La ultraderecha gobernante ha revertido ese mínimo consenso posdictadura, alcanzado en buena parte gracias al trabajo de la Comisión de la Verdad y Reconciliación, que normalizaba, por ejemplo, el hecho de escuchar a un periodista decir en señal abierta que lo que ocurrió en la década de 1990 en el Perú fue una dictadura en la que sus líderes ordenaron crímenes atroces. Eso hoy no es del todo posible. Se trata pues de un lenguaje en proceso de mutilación. Una de las victorias de los grupos reaccionarios —que desde el 2016 se han abocado a destruir las instituciones y a derrocar presidentes— es la de haber tomado nuevamente el control de las palabras en la comunicación masiva, esto a fin de alcanzar lo que Gramsci llamó hegemonía, en la circulación de las ideas.
Vivimos la censura de no poder colocarle siquiera un nombre a la tragedia que se experimentó durante la dictadura y por la que ahora atraviesan los deudos del medio centenar de muertos del que es responsable el gobierno de Dina Boluarte.
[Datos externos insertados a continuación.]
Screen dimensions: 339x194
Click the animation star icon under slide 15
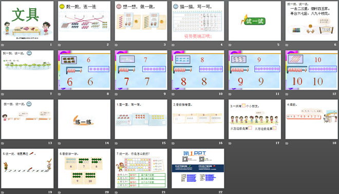[x=116, y=144]
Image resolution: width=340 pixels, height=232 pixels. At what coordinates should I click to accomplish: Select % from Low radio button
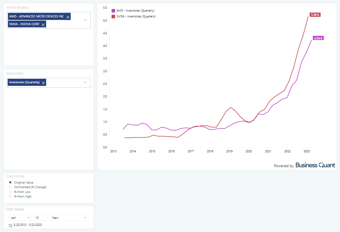tap(10, 192)
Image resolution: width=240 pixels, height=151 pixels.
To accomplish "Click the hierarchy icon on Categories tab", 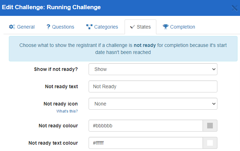I will (89, 27).
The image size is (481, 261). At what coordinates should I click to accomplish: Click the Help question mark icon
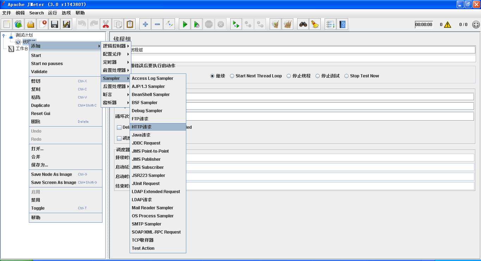[x=342, y=24]
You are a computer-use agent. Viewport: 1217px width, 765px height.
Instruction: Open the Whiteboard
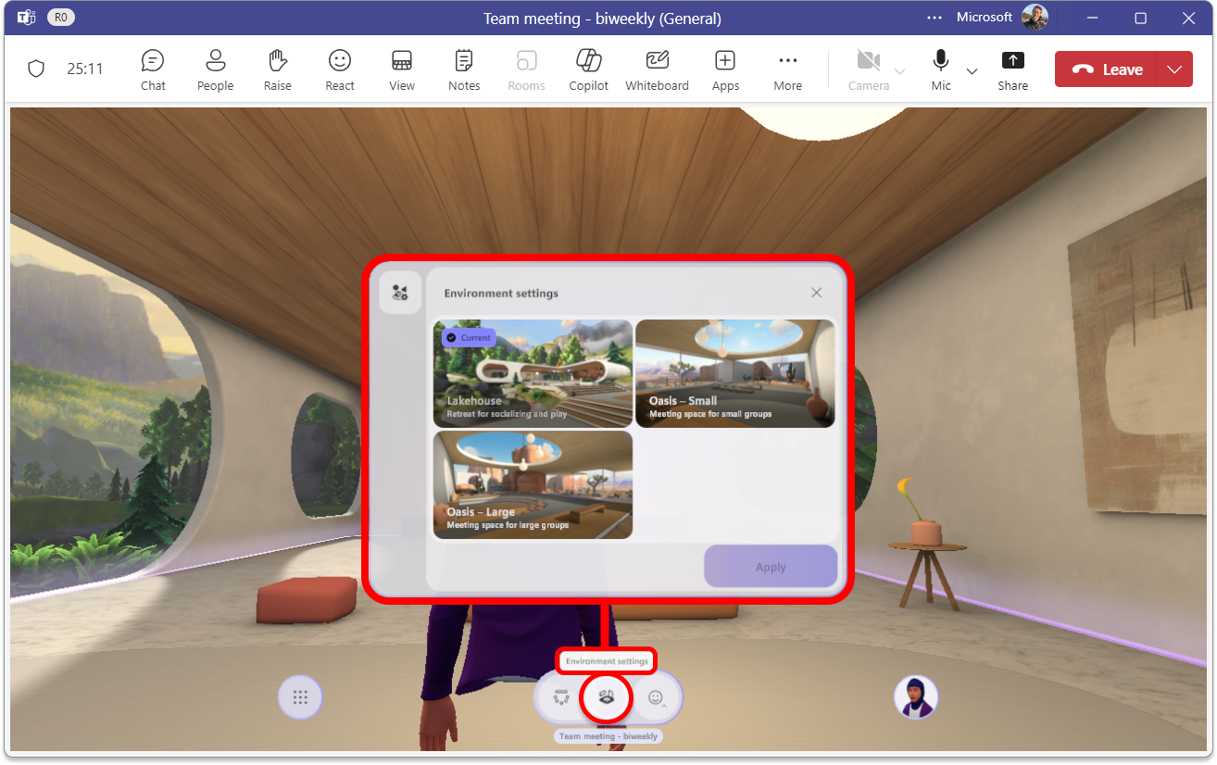657,69
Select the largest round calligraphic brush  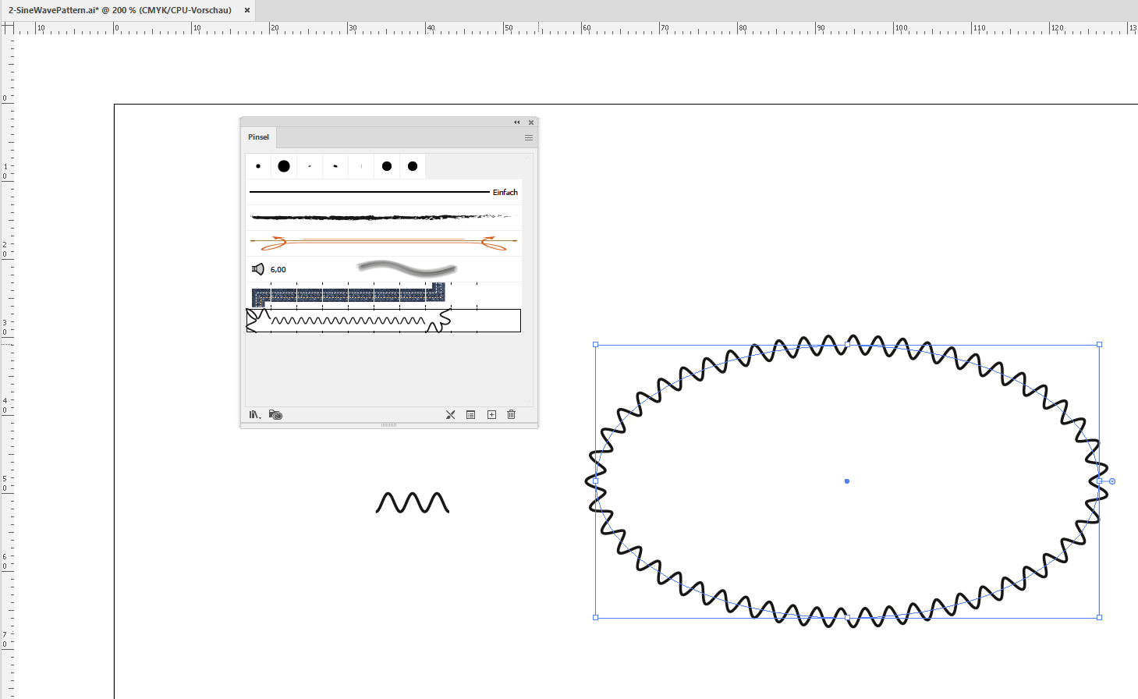[x=283, y=165]
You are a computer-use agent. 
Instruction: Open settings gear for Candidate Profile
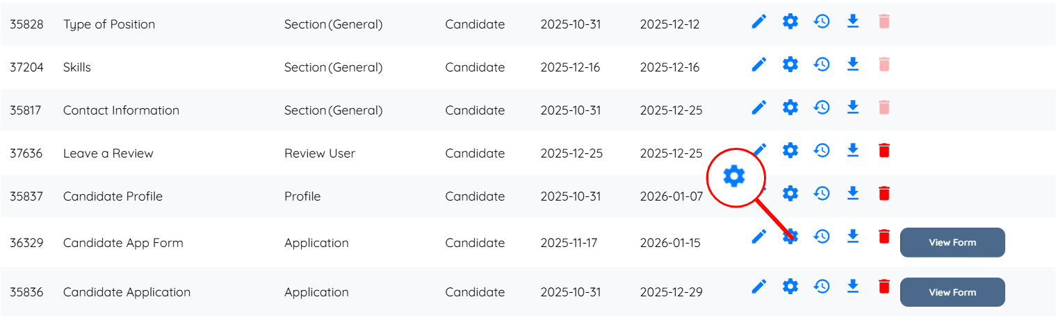(x=790, y=194)
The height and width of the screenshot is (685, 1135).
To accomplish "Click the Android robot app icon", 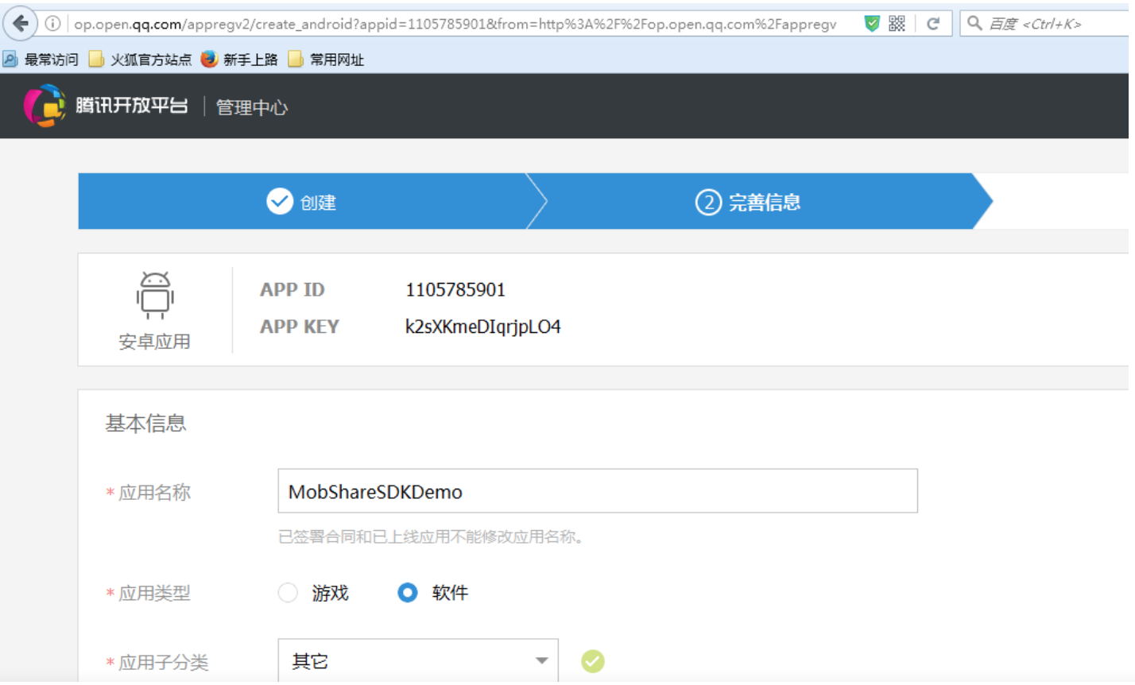I will click(155, 295).
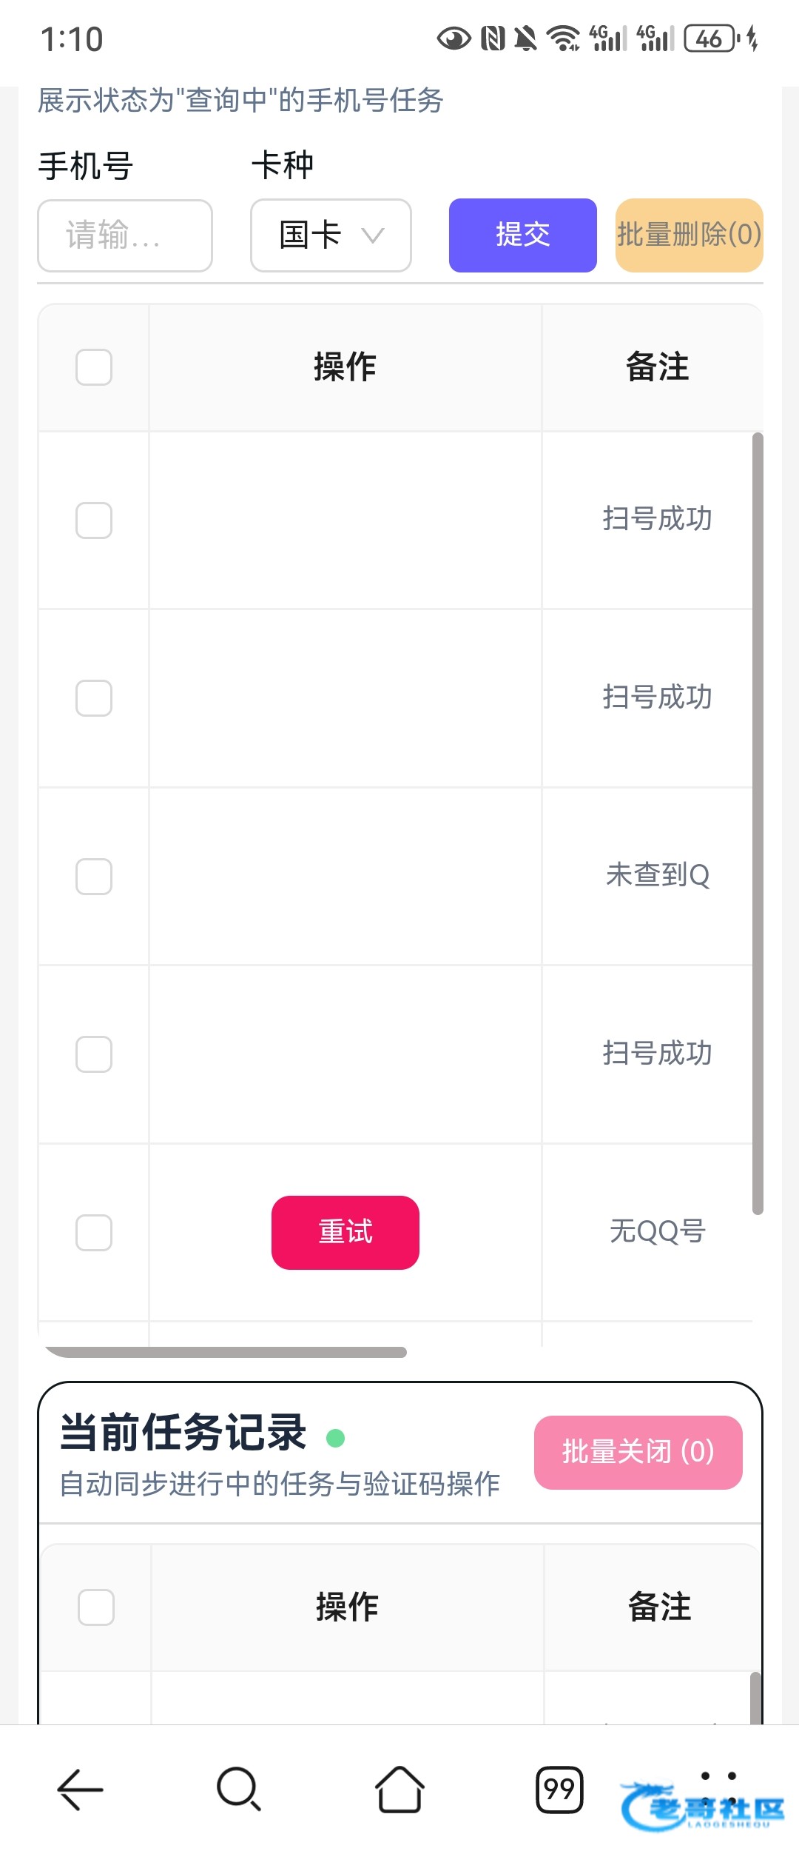This screenshot has width=799, height=1854.
Task: Click the 批量删除(0) button
Action: [x=689, y=235]
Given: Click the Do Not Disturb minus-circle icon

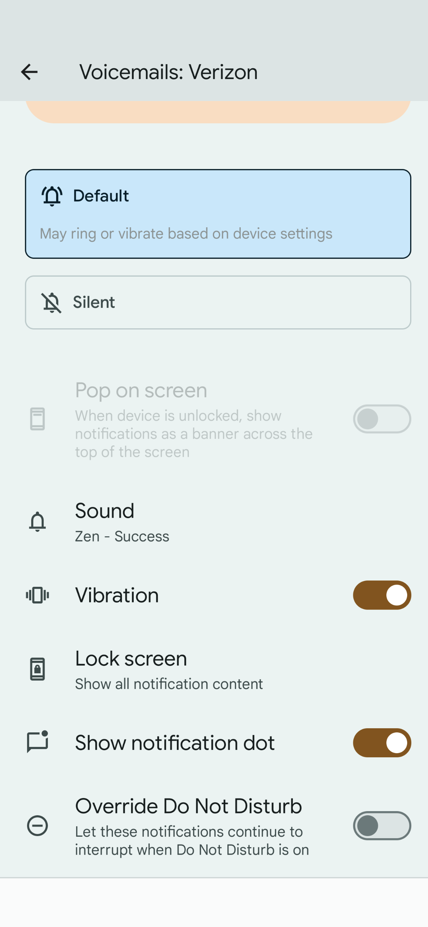Looking at the screenshot, I should click(38, 826).
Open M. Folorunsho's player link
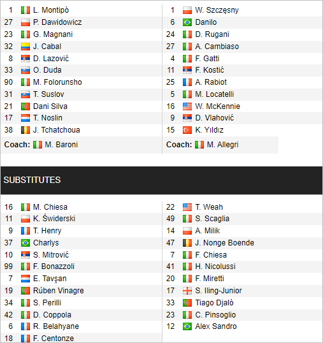The image size is (323, 343). 57,82
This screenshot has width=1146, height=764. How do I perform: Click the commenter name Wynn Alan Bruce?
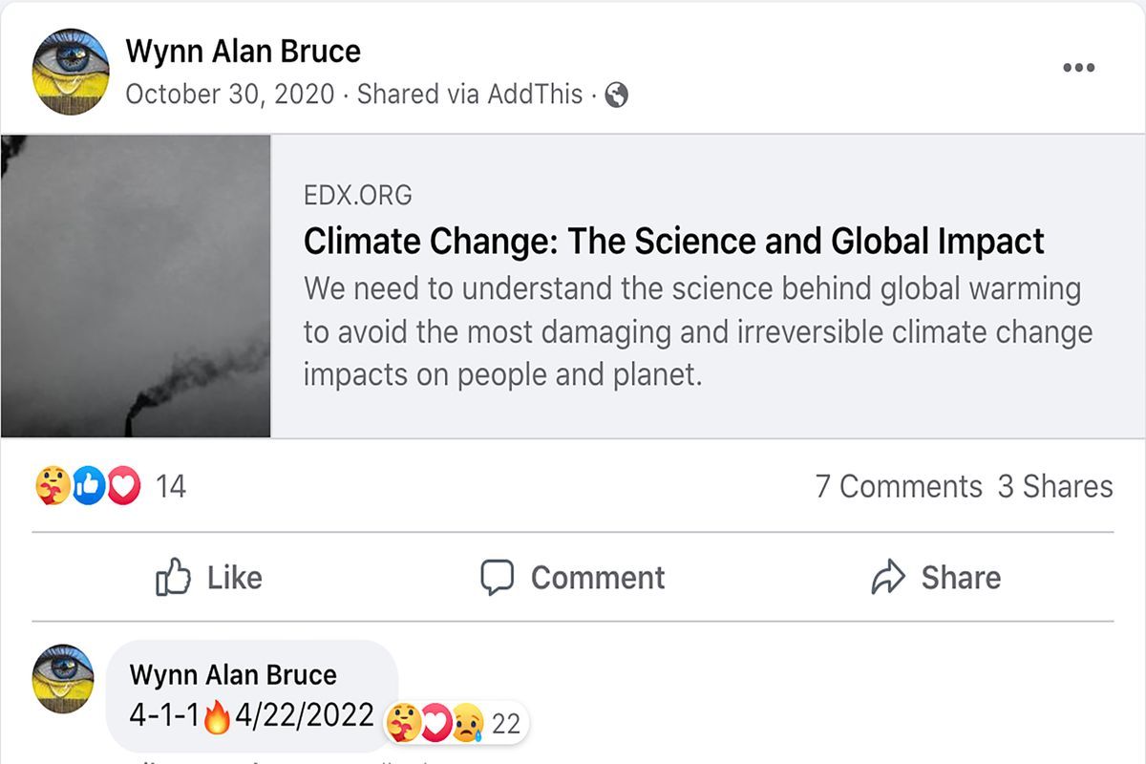point(233,675)
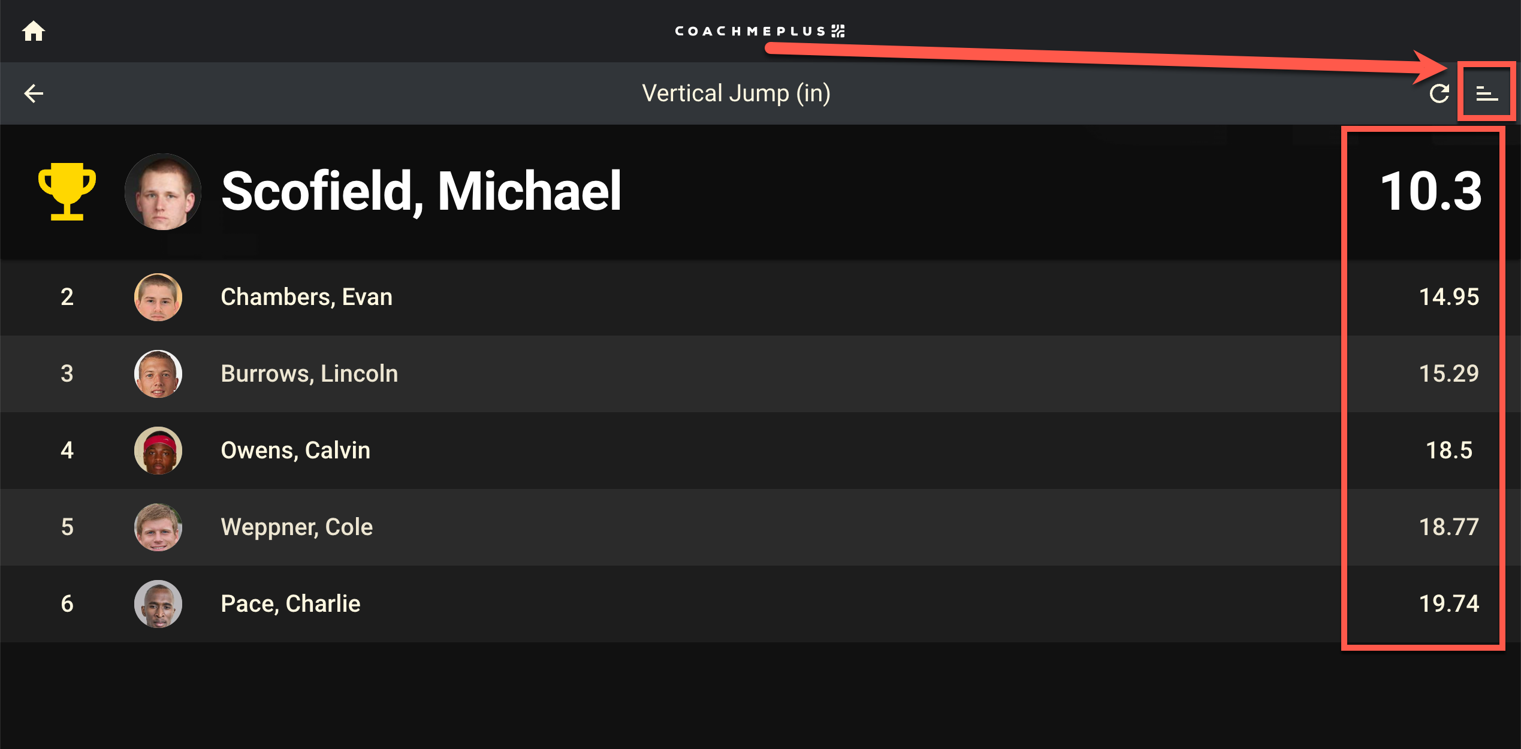Screen dimensions: 1521x749
Task: Click the top score 10.3
Action: click(1431, 192)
El fujimorismo nos ha robado también las palabras, las han sustraído del espacio público y mediático. Ya no son usables. Nos han arrancado la facultad de dar sentido a los síntomas que expresan el sufrimiento colectivo que padece una ciudadanía cada vez más abandonada e indefensa ante el aplastamiento de las élites y de sus economías delictivas.
Sin palabras no hay una identidad posible que se ancle en una ciudadanía plena, solo sujetos dóciles y maleables, fujimorizados, sin capacidad de interpelación posible y que solo aceptan cómo único destino viable este modelo de sociedad del sálvese quien pueda instaurado desde 1990.
[1] Gutiérrez, A. B. (2019-2020). Nuevas luces. La vigencia de la memoria posconflicto: el caso peruano de esterilización forzada (1996-2000). +MEMORIA(S), 325-349.
[2] Degregori, C. I. (2012). La década de la antipolítica. Lima: Instituto de Estudios Peruanos.